Copy out and return the lines from the one holding "Task: Click the Share button" to the end of the listing below, both included, omitting the pictures.

Top of MATERIAL TO PROCESS

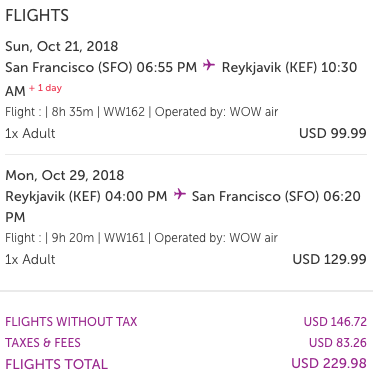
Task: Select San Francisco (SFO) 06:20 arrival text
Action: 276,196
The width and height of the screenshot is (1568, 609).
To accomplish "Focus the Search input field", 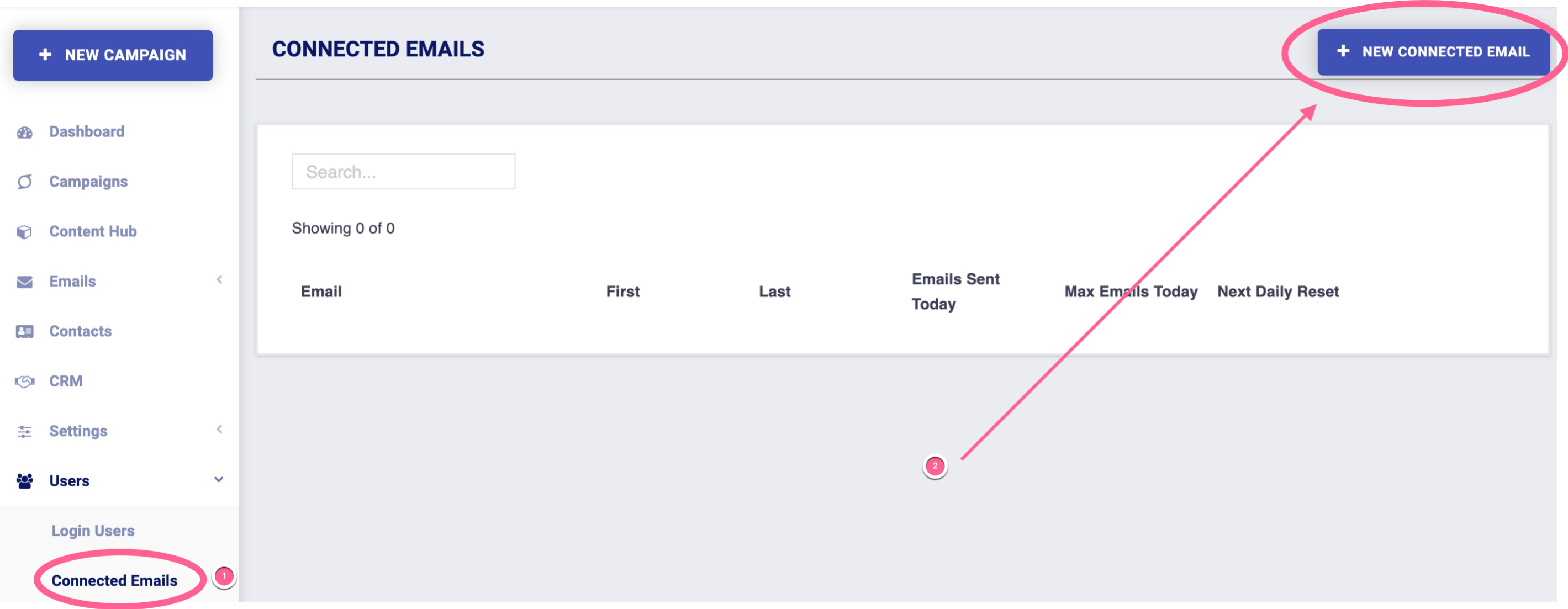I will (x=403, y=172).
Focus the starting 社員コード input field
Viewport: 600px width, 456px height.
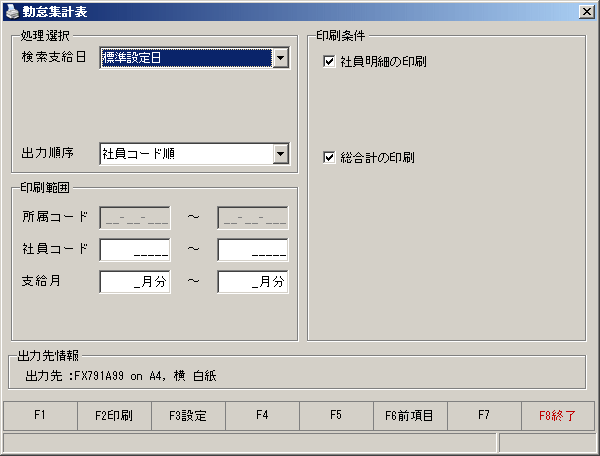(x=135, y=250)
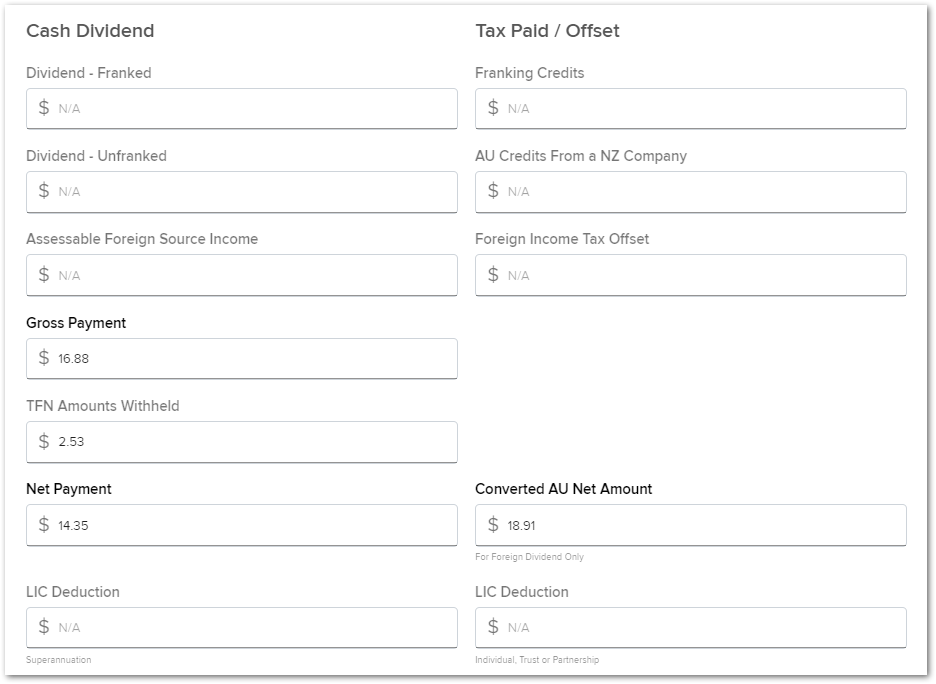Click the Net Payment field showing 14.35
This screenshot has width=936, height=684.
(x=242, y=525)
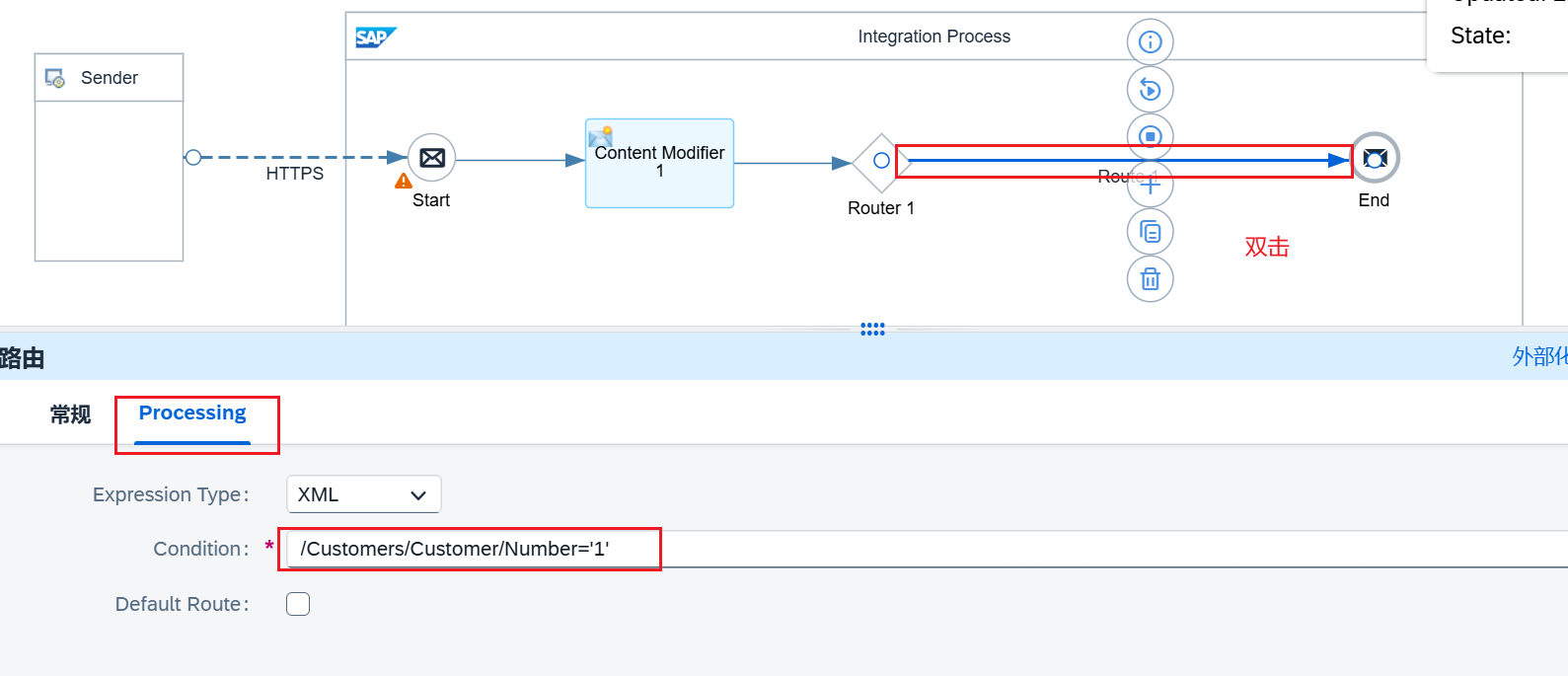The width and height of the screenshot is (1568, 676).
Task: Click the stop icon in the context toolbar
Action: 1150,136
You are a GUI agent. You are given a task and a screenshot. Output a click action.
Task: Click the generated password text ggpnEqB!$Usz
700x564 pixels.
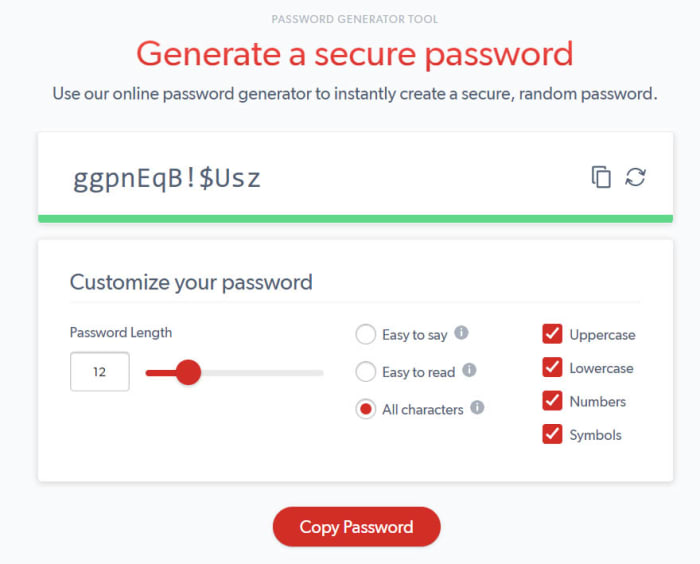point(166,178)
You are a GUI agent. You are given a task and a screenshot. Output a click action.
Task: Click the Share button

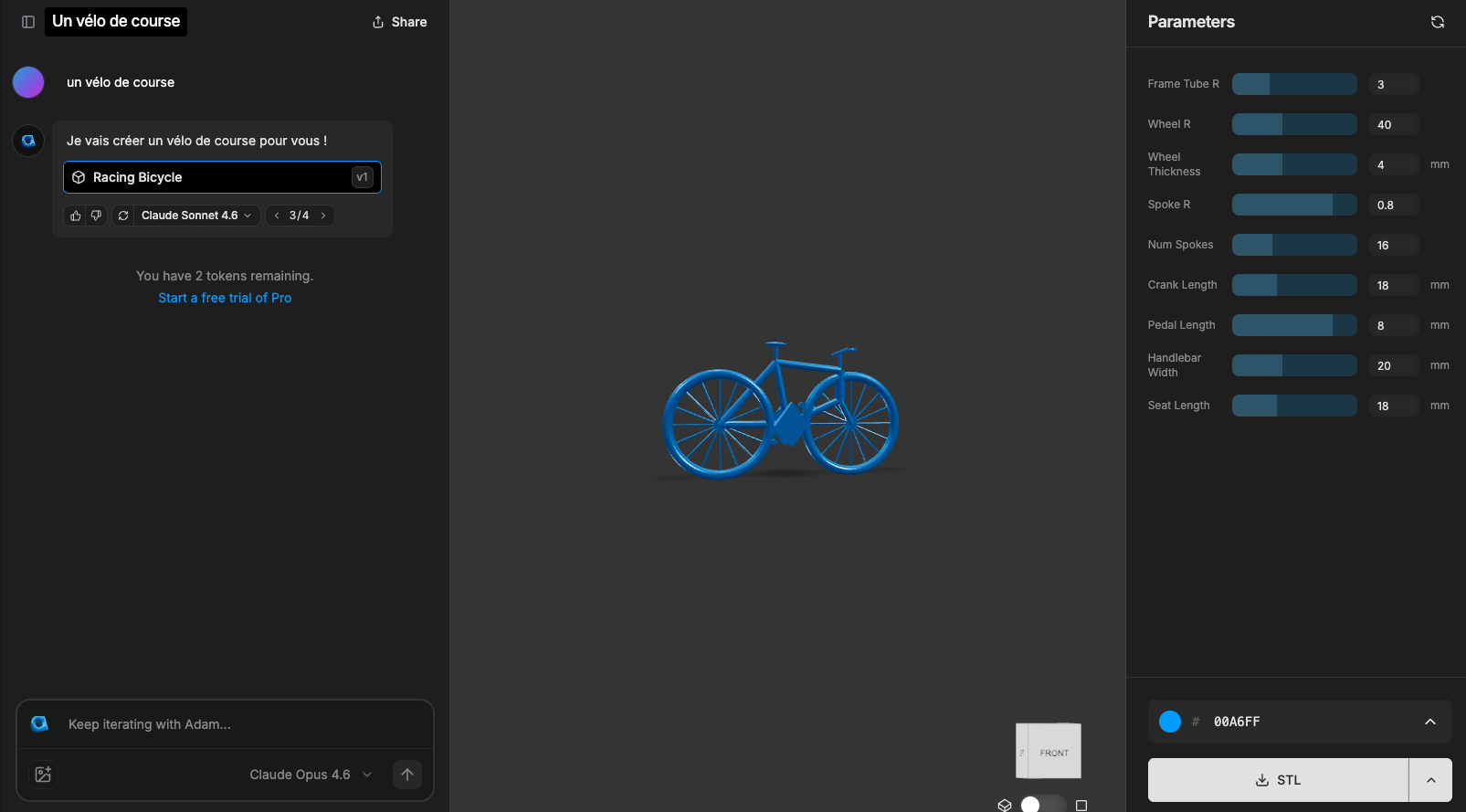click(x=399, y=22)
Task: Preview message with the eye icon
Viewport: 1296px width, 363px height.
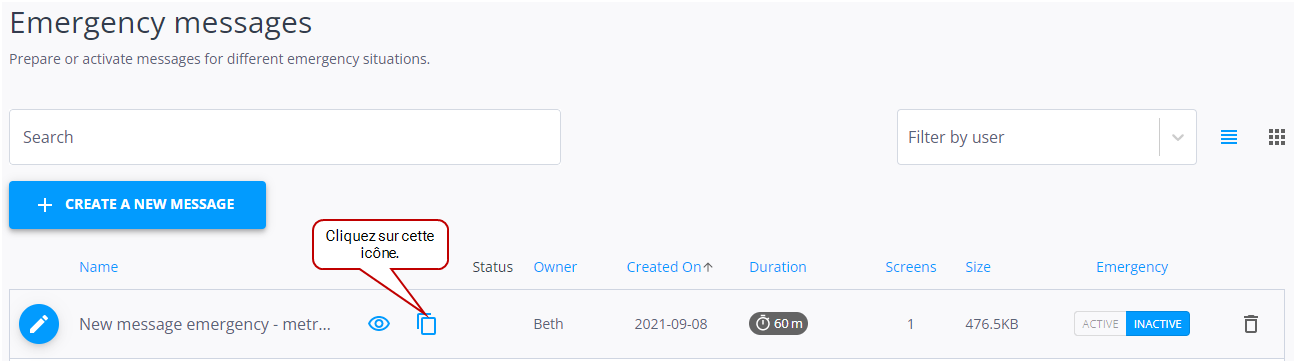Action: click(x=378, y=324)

Bottom of MATERIAL TO PROCESS

* **EXERCISE RESULT**
Task: Click the Share button

click(x=399, y=22)
Task: Preview message with the eye icon
Viewport: 1296px width, 363px height.
Action: click(x=378, y=324)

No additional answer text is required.